Nero walked up and down like an actor on the stage. If Caligula had been mad, Nero was truly insane. He had built his own reality. To him everything was an act. I am sure he had forgotten about his mother’s corpse stiffening in her own blood.

‘And if we took you back to Rome?’ He came back and stood before me.

‘I wouldn’t confess,’ I replied. ‘Tigellinus can play with my ears, my tongue, my balls or the soles of my feet.’

Nero threw his head back and laughed.

‘Precisely! You see, Anicetus, the lesson you have learnt.’ He turned back and tapped me on the cheek. ‘What is that, Parmenon?’

‘Say as little as possible, Excellency.’

‘Say as little as possible,’ Nero repeated dreamily. ‘Cut his bonds!’ he ordered.

Anicetus reluctantly agreed. Nero grasped me by the shoulder and took me out into the courtyard.

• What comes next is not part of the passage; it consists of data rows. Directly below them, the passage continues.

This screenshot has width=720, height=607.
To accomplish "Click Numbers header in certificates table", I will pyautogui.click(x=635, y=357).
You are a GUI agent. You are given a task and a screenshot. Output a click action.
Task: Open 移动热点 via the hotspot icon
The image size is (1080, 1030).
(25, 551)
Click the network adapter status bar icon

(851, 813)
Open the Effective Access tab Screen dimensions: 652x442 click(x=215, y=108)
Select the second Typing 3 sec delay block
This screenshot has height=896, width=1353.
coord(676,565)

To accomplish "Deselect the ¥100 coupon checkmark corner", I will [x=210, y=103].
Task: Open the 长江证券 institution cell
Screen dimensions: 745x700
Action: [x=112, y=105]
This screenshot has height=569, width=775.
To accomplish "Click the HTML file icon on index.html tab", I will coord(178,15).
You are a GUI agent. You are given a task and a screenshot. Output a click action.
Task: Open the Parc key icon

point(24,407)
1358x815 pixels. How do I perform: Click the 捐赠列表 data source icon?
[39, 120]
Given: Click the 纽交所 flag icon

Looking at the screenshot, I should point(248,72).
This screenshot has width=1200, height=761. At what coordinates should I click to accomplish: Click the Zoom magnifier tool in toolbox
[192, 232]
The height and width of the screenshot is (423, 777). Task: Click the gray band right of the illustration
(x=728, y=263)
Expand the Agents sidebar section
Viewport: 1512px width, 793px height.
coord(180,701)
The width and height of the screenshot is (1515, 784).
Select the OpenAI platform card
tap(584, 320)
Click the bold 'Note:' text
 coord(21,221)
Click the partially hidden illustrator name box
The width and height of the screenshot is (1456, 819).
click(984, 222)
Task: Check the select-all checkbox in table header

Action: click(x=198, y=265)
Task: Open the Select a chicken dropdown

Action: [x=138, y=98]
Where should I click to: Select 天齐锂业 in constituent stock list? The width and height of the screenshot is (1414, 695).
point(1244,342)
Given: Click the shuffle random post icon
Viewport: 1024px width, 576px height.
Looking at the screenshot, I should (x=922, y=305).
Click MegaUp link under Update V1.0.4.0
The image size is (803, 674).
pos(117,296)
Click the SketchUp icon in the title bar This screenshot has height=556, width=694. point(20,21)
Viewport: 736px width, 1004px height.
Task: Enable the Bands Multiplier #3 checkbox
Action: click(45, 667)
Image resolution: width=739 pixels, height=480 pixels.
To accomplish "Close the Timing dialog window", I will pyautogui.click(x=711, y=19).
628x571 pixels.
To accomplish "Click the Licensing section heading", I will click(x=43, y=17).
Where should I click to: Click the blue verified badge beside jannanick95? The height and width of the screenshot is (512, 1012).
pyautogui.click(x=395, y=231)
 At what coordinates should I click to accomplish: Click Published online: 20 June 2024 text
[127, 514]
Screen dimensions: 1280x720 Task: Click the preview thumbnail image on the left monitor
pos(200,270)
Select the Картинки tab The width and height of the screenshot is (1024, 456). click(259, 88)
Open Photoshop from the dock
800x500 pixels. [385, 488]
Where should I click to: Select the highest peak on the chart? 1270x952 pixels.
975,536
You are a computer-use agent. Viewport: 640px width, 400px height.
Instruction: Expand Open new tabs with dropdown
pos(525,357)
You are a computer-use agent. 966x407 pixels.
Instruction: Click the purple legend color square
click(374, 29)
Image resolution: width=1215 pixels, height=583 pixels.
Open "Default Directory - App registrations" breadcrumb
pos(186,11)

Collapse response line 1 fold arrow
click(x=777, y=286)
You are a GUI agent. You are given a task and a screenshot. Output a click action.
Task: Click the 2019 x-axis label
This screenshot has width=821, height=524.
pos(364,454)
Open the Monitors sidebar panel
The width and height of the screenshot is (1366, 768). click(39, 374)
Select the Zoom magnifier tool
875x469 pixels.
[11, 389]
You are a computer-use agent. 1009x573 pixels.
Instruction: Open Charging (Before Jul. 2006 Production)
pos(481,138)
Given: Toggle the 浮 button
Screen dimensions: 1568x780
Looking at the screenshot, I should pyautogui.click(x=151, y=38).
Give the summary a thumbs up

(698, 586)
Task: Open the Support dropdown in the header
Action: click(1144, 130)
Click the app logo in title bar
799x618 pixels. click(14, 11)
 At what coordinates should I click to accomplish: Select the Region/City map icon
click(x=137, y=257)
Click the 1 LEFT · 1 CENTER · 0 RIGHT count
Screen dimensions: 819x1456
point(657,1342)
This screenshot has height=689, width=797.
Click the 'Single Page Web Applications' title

‘I am giving you your life, Parmenon. Do you remember that day in the garden long ago when I was sacrificing the bird to Caligula? You never did tell Mother, did you? See how your Emperor rewards you?’ He pushed me away and stood back. ‘And you’re my link with Mother. I can’t slice through the umbilical cord completely. You’ll say as little as possible, won’t you?’ He smiled sheepishly. ‘Of course you will, because you’re like me, Parmenon, aren’t you?’ He drew closer. ‘You were in the audience at the beginning of this play and you want to see it through to the end, don’t you?’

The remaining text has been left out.